**What the task asks**
For the data that follows, report how many lines contain the word "pixels", and nothing else.

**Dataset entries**
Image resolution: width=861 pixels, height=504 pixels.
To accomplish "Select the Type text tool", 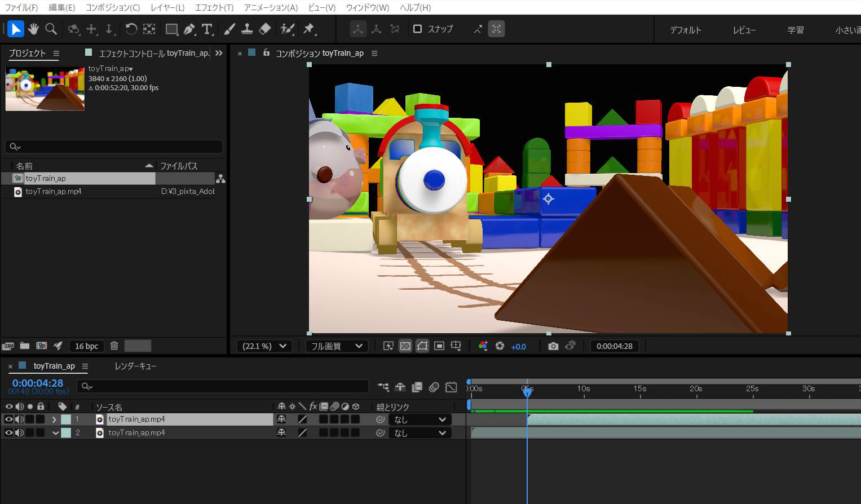I will click(207, 29).
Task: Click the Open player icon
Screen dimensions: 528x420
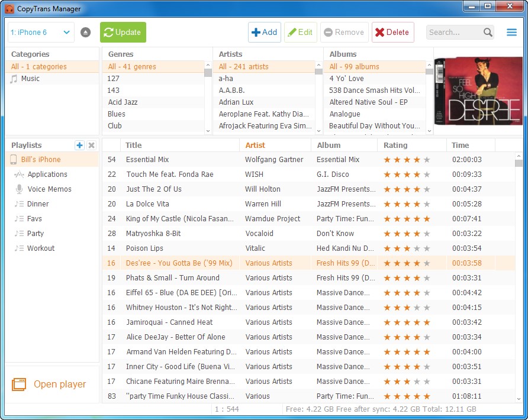Action: pyautogui.click(x=20, y=385)
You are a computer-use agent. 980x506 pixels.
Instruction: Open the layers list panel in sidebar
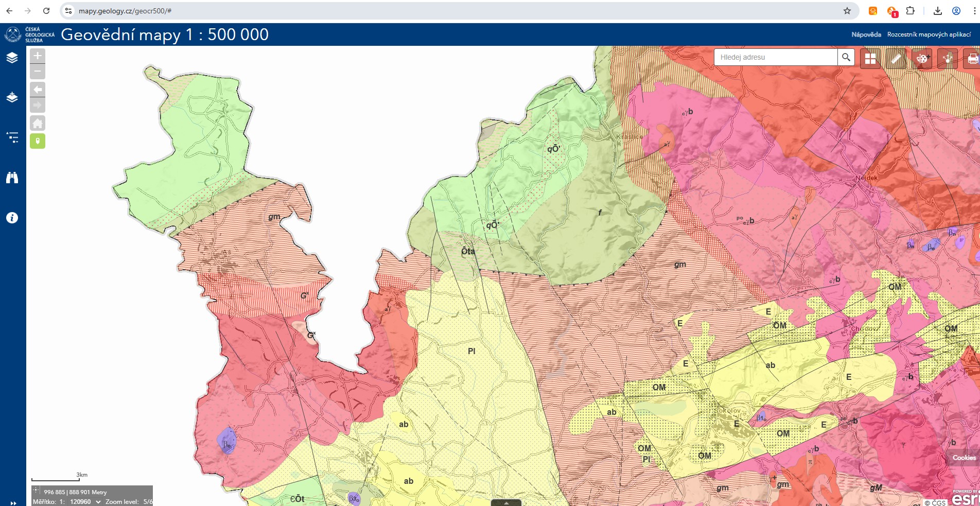12,58
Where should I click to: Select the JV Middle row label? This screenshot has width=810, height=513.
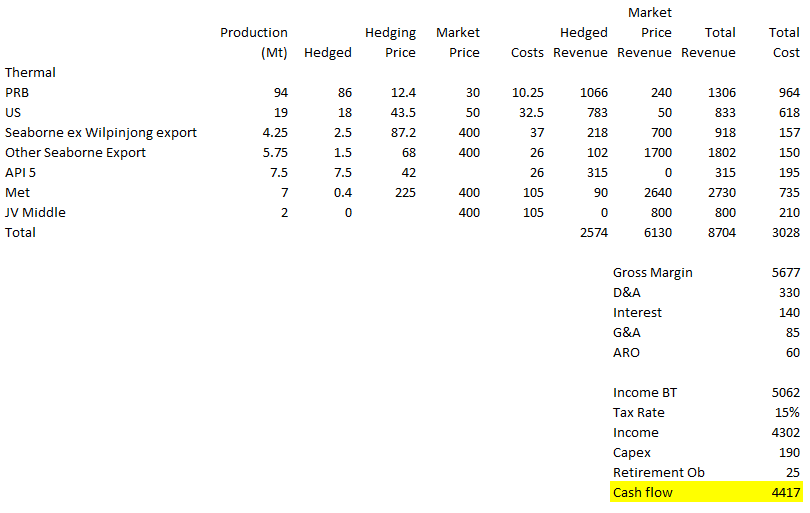34,212
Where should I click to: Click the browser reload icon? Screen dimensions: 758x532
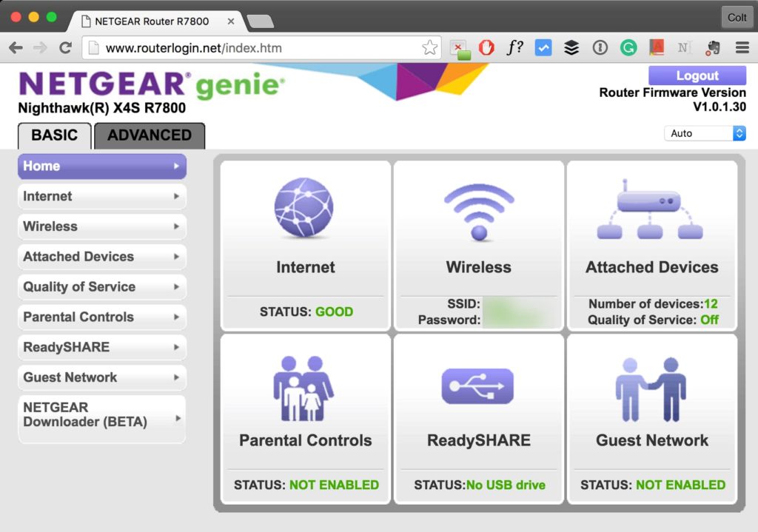pyautogui.click(x=65, y=48)
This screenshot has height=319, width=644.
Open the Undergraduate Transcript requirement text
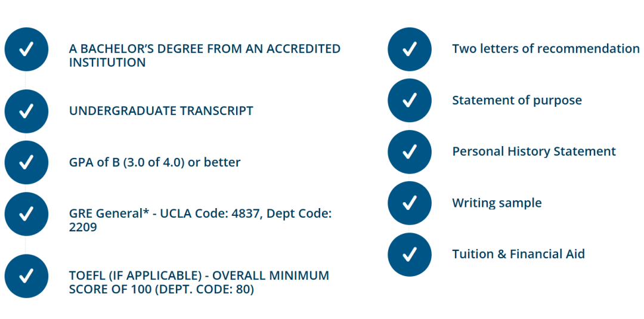[x=161, y=111]
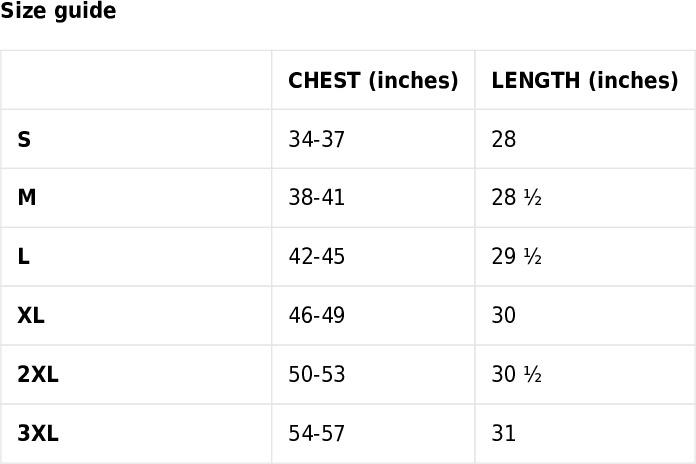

**Completed task**
2